Seção V: Ângulos de Euler

Conforme vimos na primeira secção, 9 cossenos diretores não foram um conjunto de coordenadas independentes. Por esse motivo, é comum definirmos 3 ângulos (denominados ângulos de Euler) independentes que descrevem completamente a rotação do corpo rígido. A transformação que leva \kappa a \kappa' é realizada em três estágios sucessivos, cada um servindo para definir um dos ângulos de Euler. Nessa secção, \kappa é o sistema de eixos cartesianos fixos no espaço x, y e z. A configuração final (mediante o ponto de vista passivo) é determinada pela orientação de \kappa' em relação à \kappa. O primeiro representa o sistema de eixos cartesiano da configuração final x', y' e z'. Acompanhe atentamente as transformações sucessivas (verifique que as matrizes associadas a cada transformação estão corretas).

i) Rotação dos eixos (x,y,z) em torno do eixo z do ângulo \phi. A matriz D associada a transformação (x,y,z)\to{(\xi,\eta,\zeta)} é dada por:

D=\begin{pmatrix} \cos{\phi} & \sin{\phi} & 0 \\ -\sin{\phi} & \cos{\phi} & 0 \\ 0 & 0 & 1 \end{pmatrix}         (34)

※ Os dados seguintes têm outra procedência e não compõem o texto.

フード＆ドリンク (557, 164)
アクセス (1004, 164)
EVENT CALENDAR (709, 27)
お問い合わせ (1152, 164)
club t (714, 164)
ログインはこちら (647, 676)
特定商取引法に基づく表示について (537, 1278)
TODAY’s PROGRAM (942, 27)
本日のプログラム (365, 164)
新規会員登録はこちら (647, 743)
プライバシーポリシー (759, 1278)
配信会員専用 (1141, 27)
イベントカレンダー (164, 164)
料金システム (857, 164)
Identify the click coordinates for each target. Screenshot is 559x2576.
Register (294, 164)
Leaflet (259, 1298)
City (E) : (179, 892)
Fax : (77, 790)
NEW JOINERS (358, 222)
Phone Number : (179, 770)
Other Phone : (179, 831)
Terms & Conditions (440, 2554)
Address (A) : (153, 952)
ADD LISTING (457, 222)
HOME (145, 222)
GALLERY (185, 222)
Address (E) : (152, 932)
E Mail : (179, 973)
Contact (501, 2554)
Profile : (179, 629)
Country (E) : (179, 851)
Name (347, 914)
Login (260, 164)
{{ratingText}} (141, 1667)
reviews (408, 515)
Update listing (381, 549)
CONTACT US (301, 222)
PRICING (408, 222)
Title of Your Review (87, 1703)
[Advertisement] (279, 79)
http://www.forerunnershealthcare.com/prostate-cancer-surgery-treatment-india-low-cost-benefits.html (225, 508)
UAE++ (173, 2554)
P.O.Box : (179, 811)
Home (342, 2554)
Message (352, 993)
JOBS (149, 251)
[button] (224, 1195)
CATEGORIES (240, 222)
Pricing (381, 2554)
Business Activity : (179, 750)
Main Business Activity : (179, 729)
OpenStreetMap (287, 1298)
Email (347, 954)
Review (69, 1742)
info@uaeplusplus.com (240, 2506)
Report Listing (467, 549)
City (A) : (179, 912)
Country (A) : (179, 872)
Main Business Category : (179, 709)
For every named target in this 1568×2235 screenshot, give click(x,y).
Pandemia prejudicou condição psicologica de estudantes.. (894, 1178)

ii) Rotação dos eixos (\xi,\eta,\zeta) em torno do eixo \xi do ângulo \theta. Seja C a matriz associada a transformação (pxi,\eta,\zeta)\to{(\xi',\eta',\zeta')}, então:

C=\begin{pmatrix} 1 & 0 & 0 \\ 0 & \cos{\theta} & \sin{\theta} \\ 0 & -\sin{\theta} & \cos{\theta} \end{pmatrix}         (35)

iii) Rotação dos eixos (\xi',\eta',\zeta') em torno do eixo \zeta' do ângulo \psi. Sendo B a matriz associada a (\xi',\eta',\zeta')\to{(x',y',z')}, temos:

\begin{pmatrix} \cos{\psi} & \sin{\psi} & 0 \\ -\sin{\psi} & \cos{\psi} & 0 \\ 0 & 0 & 1 \end{pmatrix}        (36)

A transformação (x,y,z)\to{(x',y',z')} é dada por A=BCD. O cálculo desse produto nos a matriz A:

A=\begin{pmatrix} \cos{\psi}\cos{\phi}-\cos{\theta}\sin{\phi}\sin{\psi} & \cos{\psi}\sin{\phi}+\cos{\theta}\cos{\phi}\sin{\psi} & \sin{\psi}\sin{\theta} \\ -\sin{\psi}\cos{\phi}-\cos{\theta}\sin{\phi}\cos{\psi} & -\sin{\psi}\sin{\phi}+\cos{\theta}\cos{\phi}\cos{\psi} & \cos{\psi}\sin{\theta} \\ \sin{\theta}\sin{\phi} & -\sin{\theta}\cos{\phi} & \cos{\theta} \end{pmatrix}        (37)

 

A figura abaixo representa, visualmente, essas três rotações.

Observe que o eixo \xi é denominado linha nodal.

Na parte II dessa aula, aprenderemos como lidar com esses ângulos para computar rotações em problemas concretos. Outras aplicações dos teoremas aqui apresentados serão feitas também.